EXTRACT TO READ:
----------------

Arkansas lawmakers file proposal to illuminate 'dark money'

Legislation requires naming of political-ad contributors

Democrats on Thursday began filing a package of 11 proposed laws they said would increase transparency and ethics during state election campaigns.

The package, which would be considered in the regular legislative session starting Jan. 9, includes a previously failed bill to end anonymous spending on campaign ads.

State Rep. Clarke Tucker, D-Little Rock, introduced an altered version of a bill he attempted to pass in the 2015 regular session to limit "dark money" contributions for political campaign advertisements.

Dark money refers to contributions that pay for political advertisements, but in which the sources of the contribution are not disclosed because they are not made directly to a candidate. Candidates must disclose their contribution sources.

Tucker first proposed that groups buying political ads name their contributors after a Virginia-based firm spent $400,000 against an attorney in a 2014 Arkansas Supreme Court race.

Tucker's 2015 bill failed to get out of the House before Tucker amended the bill to remove the requirement of naming donors to ad-buying groups. An abbreviated version of the bill later died in the Senate.

Outside-group spending in two Supreme Court races earlier this year again drew concerns about "dark money" being spent on negative advertisements.

The campaigns of Supreme Court Justice Courtney Goodson and Little Rock attorney Clark Mason each outspent their respective opponents' campaigns on TV advertisements, but were dwarfed by the amount spent by nonaffiliated groups that ran ads targeting Goodson and Mason.

Both lost their campaigns, though Goodson, who was running for chief justice, will remain on the court in her current position as a justice.

If passed, Tucker's new bill aimed at ending "dark money" spending would require any group spending more than $1,000 on TV, radio, newspaper, online or other advertisements in a single race to disclose the names and addresses of its contributors.

If the group or individual gives through a bank account dedicated to political ad buys, then the contributor must disclose those who gave $100 or more to the account that year. If the group does not have a dedicated account, then it must disclose donors who gave at least $250.

Tucker said he included that provision over concerns from groups only partially aligned with politics who feared having to disclose their entire donor base.

"My response to that is any group that is sophisticated enough to create and distribute political advertising, then they are also sophisticated enough to create a segregated bank account," Tucker said. "My hope is that the nonsegregated account is never used, but it has to be there to prevent dark money groups from using it as an out."

----------------

EXERCISE REQUIREMENTS:
• A. In the article on Arkansas dark money, how much must a group spend on advertisements in a single race before Tucker's new bill would require it to disclose its contributors?
• B. Continue the article on the Arkansas dark money proposal from its last paragraph.
The lines that follow have no connection to the dark money article.

----------------

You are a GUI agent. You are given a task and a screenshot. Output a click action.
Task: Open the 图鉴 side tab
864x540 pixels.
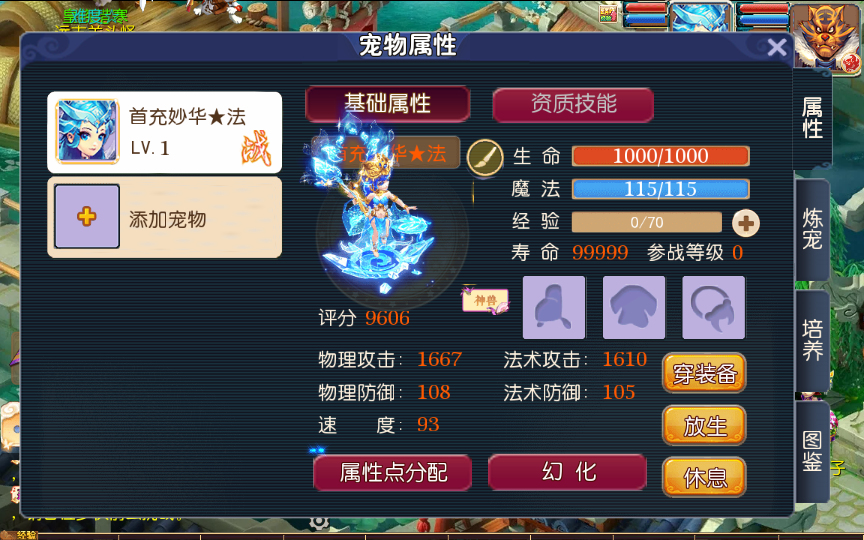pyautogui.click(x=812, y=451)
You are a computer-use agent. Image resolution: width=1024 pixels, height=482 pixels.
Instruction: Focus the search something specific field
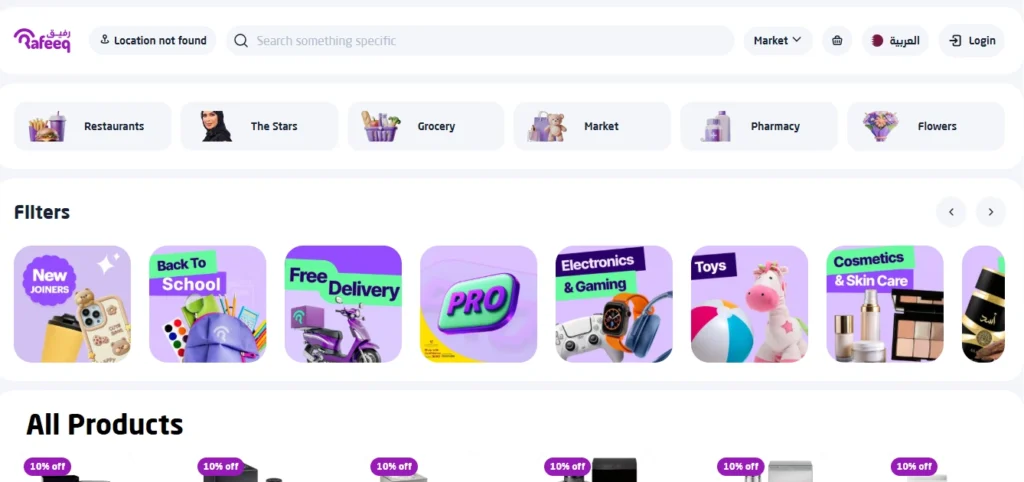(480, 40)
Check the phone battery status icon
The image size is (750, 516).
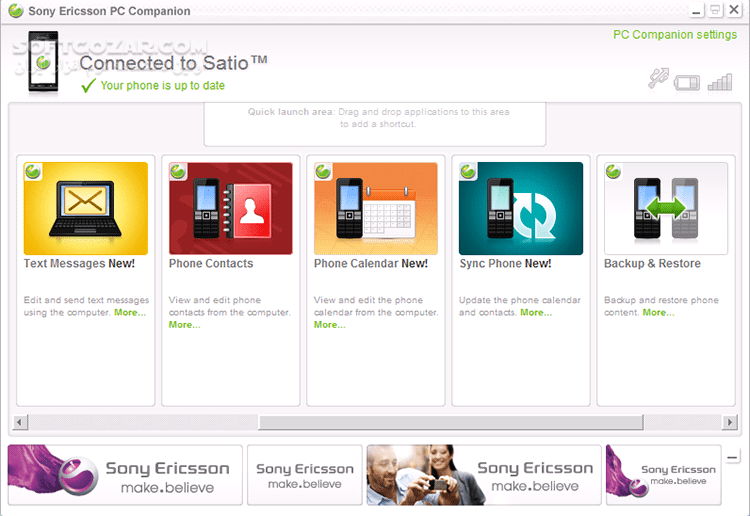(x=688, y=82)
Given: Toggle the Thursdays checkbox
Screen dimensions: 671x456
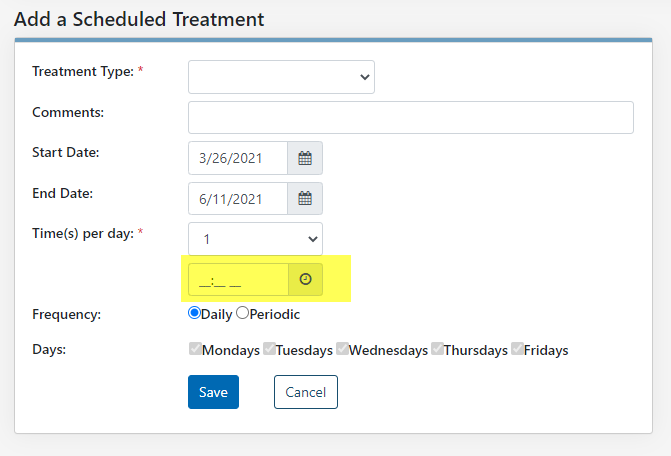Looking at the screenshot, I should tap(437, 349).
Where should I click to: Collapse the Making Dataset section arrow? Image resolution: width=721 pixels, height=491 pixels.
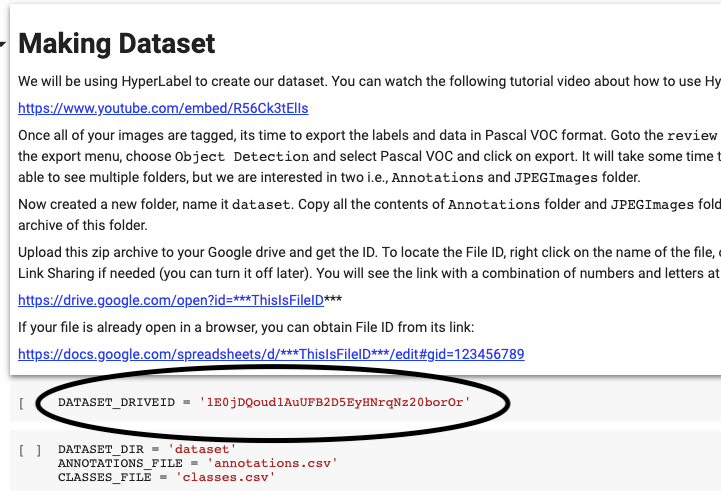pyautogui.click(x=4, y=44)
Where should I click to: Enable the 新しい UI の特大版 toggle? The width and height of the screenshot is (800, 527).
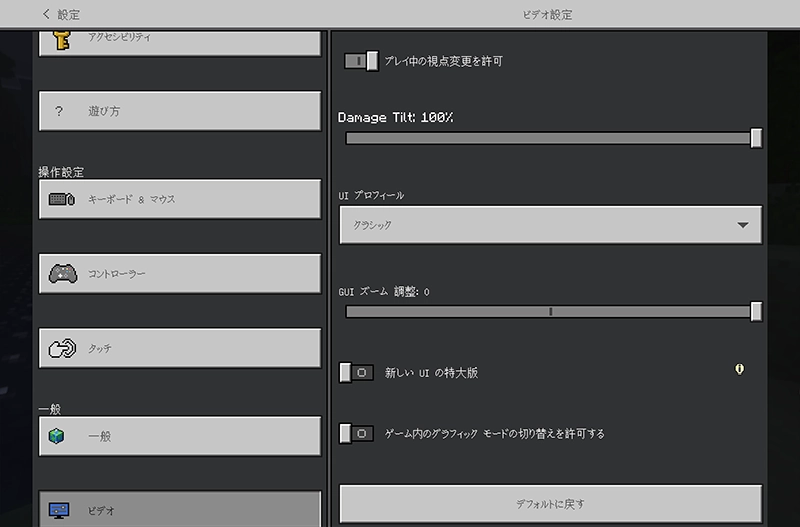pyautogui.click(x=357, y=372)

----------------

RESULTS:
• A. More than $1,000.

• B.
Gov. Asa Hutchinson, as well as Republican leaders of House and Senate Judiciary committees and the Arkansas Bar Association, have supported replacing elections of Supreme Court justices with appointments.

Ending Supreme Court elections would require a constitutional amendment and approval from voters during a general election.

Tucker said that while he did not believe it was feasible that Arkansans would vote to limit their say in electing judges, he is undecided about ending Supreme Court elections and said the two plans are not mutually exclusive.

"This legislation applies to all state and local elections," Tucker said. "Even if the judiciary went to special elections this would still have a lot of application."

Another bill introduced by Tucker would end judicial immunity for judges convicted of taking a bribe, allowing parties in a lawsuit affected by the bribe to seek legal recourse. Two other bills would make public officials and candidates who get illegal benefits subject to the same felony penalties as if they had stolen the money.

Rep. Greg Leding, D-Fayetteville, proposed a bill limiting prosecutors, judges and state officials to being connected to more than one political action committee.

More filings to round out the 11-bill package are expected on the Senate side, Leding and Tucker said. They said Sen. Keith Ingram, D-West Memphis, was involved with introducing the bills in the upper house, but he could not be reached Thursday.

Tucker and House and Senate Democrats wanted to push campaign ethics bills during an April special legislative session on the state's private-option Medicaid expansion. However, Hutchinson declined to expand the scope of the session.

"That's understandable because you want to keep special sessions focused," Leding said. "Coming into the [regular] session we want to address this early."

A spokesman for Hutchinson said Thursday evening the governor had not yet reviewed the House bills, which were filed around 4 p.m.